Updated With Video: Police Escort Protesters Calling for Ratsetter's Firing from Board of Regents Meeting
Iowa Citizens for Community Improvement protested against Regent Bruce Ratsetter, who's company, AgriSol Energy, worked with Iowa State University on a land deal in Tanzania.
Updated 2:57 p.m.
Several protesters were escorted from an Iowa Board of Regents meeting by campus police today as members of the group Iowa Citizens for Community Improvement called for the firing of Regent Bruce Ratsetter.
The regents are meeting at Maucker Union on the University of Northern Iowa campus.
About 40 people gathered in protest in front of Maucker Union while the board met in a closed session. The group said Rastetter committed a conflict of interest when his company, AgriSol Energy, worked with Iowa State University on a deal to develop land in Tanzania into a grain and livestock operation. The land had been home to 160,000 Burundian refugees in Tanzania, but the Tanzanian government has been relocating them.
Rastetter recently spoke out in defense of the project. The Ames Tribune reported he said once AgriSol learned about the refugees, the plans were changed:
“That’s one of the really unfortunate parts about this project that wasn’t cleared up, and we’ll take some of the blame for that,” Rastetter said. “We would never have built … where there are refugees. At the same time, when the (Tanzanian) government says, ‘Here’s the set of land you can look at,’ you look at it. As we learned there were problems with the refugees, then we focused on the property that we ended up with the actual lease on.”
Iowa State planned to seek a $4-to $10-million grant with AgriSol for the project, but backed out in September because of misunderstandings over the project.
During the meeting, the protesters sat in the back of the room with signs that said, "Fire Rastetter." Soon after the meeting started, two members stood up and began shouting questions.
Regents president Craig Lang took a scolding tone as he told them to sit down.
"If you become unruly, if you cause circumstances that cause disruption to this meeting, we will ask you to leave," he said.
When they didn't stop, he said, "I'm serious."
"So are we," the protestors yelled. "You have to allow us to be here. We have a right to be here."
"We will stop this meeting. We will have you removed," Lang said.
A moment later, he did just that, formally adjouring the meeting for five minutes while campus police escorted two protesters from the room.

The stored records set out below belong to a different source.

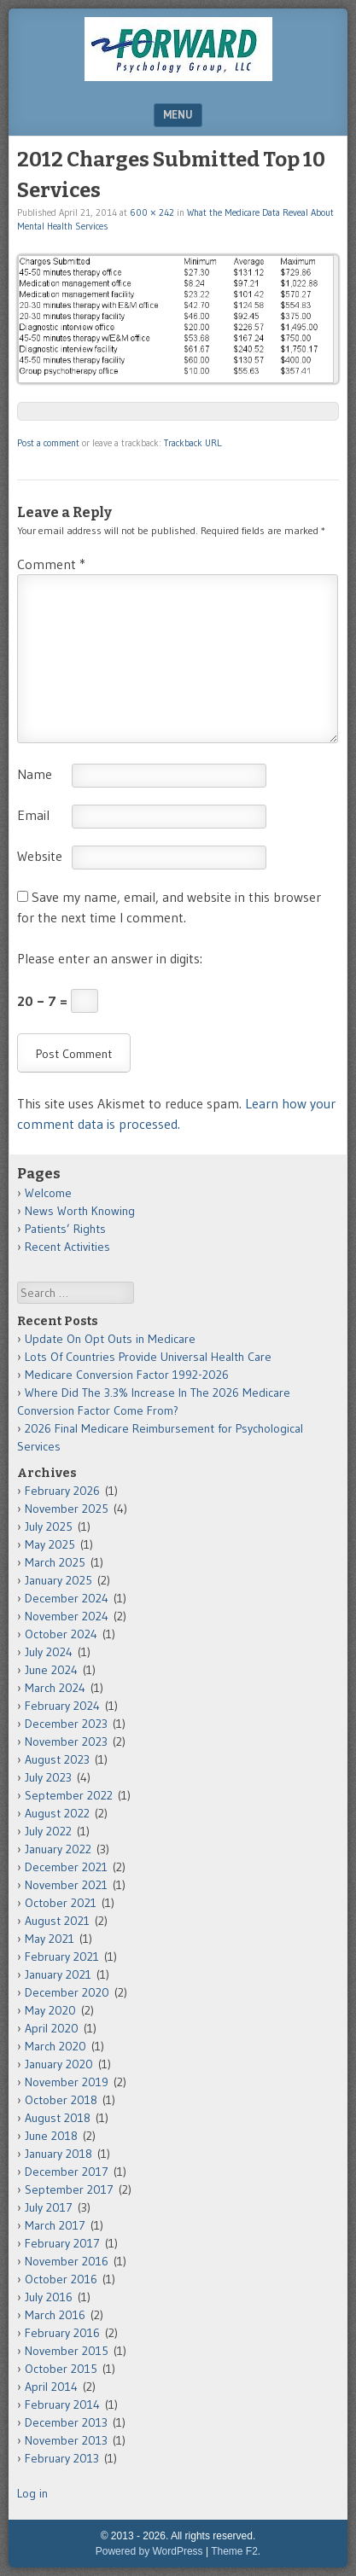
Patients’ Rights (65, 1228)
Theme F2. (235, 2551)
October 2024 (61, 1634)
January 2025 (58, 1580)
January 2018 (58, 2153)
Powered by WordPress (149, 2551)
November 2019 (66, 2082)
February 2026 (62, 1490)
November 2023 (66, 1741)
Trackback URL (192, 443)
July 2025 (49, 1526)
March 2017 (55, 2225)
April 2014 (51, 2386)
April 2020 (52, 2028)
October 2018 (61, 2100)
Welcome (48, 1193)
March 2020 (55, 2046)
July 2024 (49, 1652)
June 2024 (51, 1670)
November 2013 (66, 2440)
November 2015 (66, 2350)
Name (34, 773)
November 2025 (66, 1508)
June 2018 (51, 2135)
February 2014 (62, 2404)
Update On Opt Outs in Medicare (110, 1338)
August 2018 (57, 2117)
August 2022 (57, 1813)
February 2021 (62, 1956)
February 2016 (62, 2332)
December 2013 (66, 2422)
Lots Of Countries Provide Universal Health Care (148, 1356)
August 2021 (57, 1920)
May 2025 (50, 1544)
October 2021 (60, 1902)
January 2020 (59, 2064)
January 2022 (58, 1849)
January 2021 (58, 1974)
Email (33, 814)
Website (39, 855)
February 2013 (62, 2458)
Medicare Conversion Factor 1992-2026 (127, 1374)
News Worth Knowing (80, 1210)
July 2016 (49, 2297)
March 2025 (55, 1562)
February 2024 (62, 1705)
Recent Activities (67, 1246)
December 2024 (66, 1598)
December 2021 (66, 1867)
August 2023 (57, 1759)
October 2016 (61, 2279)
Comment (51, 564)
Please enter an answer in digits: (109, 958)
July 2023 (48, 1777)
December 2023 (66, 1723)
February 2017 (62, 2243)
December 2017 (66, 2171)
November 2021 (66, 1885)
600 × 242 (152, 212)
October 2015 (61, 2368)
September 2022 (69, 1795)
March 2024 (55, 1687)
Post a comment (48, 443)
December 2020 (67, 1992)
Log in (32, 2493)
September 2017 (69, 2189)
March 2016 (55, 2315)
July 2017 (49, 2207)
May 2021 (49, 1938)
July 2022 (48, 1831)
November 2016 (66, 2261)
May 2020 (50, 2010)
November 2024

The protesters said they had asked for time on the official agenda twice, but had been turned down.
Regents Executive Director Robert Donley said he offered to meet with the protestors himself, but they turned him down. He said the board did not include them on the agenda in part because of legal concerns, since the protest group has filed a complaint against Rastetter with the Iowa Ethics and Campaign Disclosure Board, and that complaint is pending.

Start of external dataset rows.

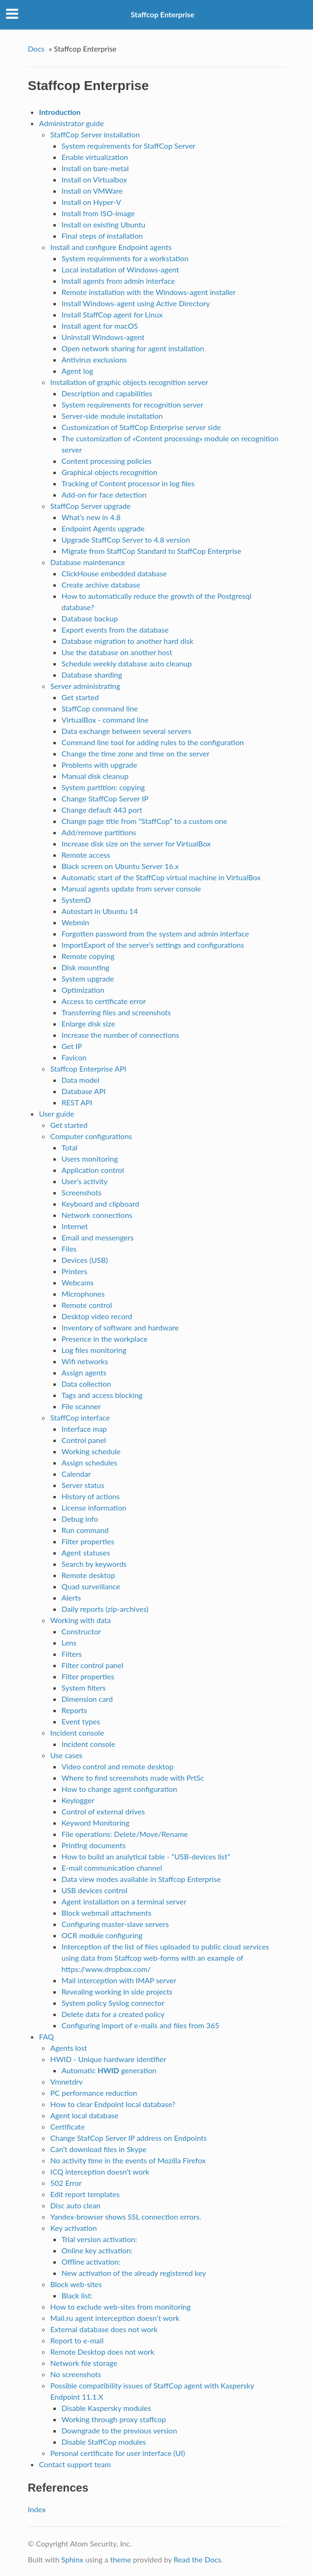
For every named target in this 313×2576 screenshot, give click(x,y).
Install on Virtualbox (94, 179)
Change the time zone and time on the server (135, 753)
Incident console (77, 1732)
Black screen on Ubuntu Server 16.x (120, 865)
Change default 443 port (101, 809)
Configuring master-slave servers (115, 1923)
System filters (83, 1687)
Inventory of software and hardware (120, 1327)
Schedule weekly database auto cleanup (126, 663)
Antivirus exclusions (94, 359)
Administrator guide (71, 123)
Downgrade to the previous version (119, 2430)
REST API (76, 1102)
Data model (80, 1079)
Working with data (80, 1620)
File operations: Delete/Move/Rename (124, 1833)
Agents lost (68, 2047)
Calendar (76, 1473)
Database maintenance (87, 562)
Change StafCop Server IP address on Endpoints (128, 2137)
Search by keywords (94, 1563)
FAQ (46, 2036)
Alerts (71, 1597)
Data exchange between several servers (126, 730)
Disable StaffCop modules (103, 2441)
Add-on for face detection (103, 494)
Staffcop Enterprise (162, 14)
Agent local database (84, 2115)
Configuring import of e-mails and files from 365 (140, 2025)
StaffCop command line (99, 708)
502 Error (66, 2182)
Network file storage (83, 2362)
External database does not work (103, 2329)
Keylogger (77, 1800)
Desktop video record (96, 1316)
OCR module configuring (101, 1935)
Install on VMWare (91, 190)
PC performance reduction (93, 2092)
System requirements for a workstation (124, 258)
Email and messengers (97, 1237)
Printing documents (93, 1845)
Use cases (66, 1755)
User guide (56, 1113)
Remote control (86, 1304)
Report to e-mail (77, 2340)
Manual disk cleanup (94, 775)
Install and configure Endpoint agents (110, 246)
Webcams (77, 1282)
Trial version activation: (99, 2239)
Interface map (84, 1428)
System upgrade (87, 978)
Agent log (77, 370)
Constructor (81, 1631)
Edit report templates (84, 2194)
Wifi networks (84, 1361)
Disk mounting (85, 967)
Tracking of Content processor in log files (127, 483)
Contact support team (75, 2464)
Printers (74, 1271)
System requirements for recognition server (132, 404)
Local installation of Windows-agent (120, 269)
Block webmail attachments (106, 1912)
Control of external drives (103, 1811)
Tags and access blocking (101, 1394)
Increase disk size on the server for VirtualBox (135, 843)
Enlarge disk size (88, 1023)
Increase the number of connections (120, 1034)
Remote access (85, 854)
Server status (82, 1485)
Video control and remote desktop (117, 1766)
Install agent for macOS (99, 325)
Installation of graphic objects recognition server (129, 382)
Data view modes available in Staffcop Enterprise (141, 1878)
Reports (74, 1710)
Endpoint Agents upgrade (102, 528)
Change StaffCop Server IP (105, 798)
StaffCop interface (80, 1417)
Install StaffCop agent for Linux (112, 314)
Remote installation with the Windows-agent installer (148, 291)
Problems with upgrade (99, 764)
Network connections (96, 1214)
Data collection (86, 1383)
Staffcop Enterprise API (88, 1068)
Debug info (79, 1518)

“I do not think it's appropriate for us to take any kind of action until the Iowa Ethics Board makes their decision," Lang said.
Donley said the board does not, "self police."
Throughout the meeting, protestors periodically stood up in small groups to ask questions and were escorted out by police. At one point, two protestors walked forward and sat at a table next to the regents, asking questions. They and others were escorted from the room as they shouted their protests. The regents continued their business, talking over the protesters.
"We're asking for everyone who speaks out of turn to be escorted from the room," Lang said.
A few minutes later, the remainder of the group stood up and left after handing letters of protest to the police officers who showed them to the door.
In a prepared response, Joe Murphy, Director of Public Affairs for Rastetter's Summit Group, called the protests, "vigilante justice and character assasination."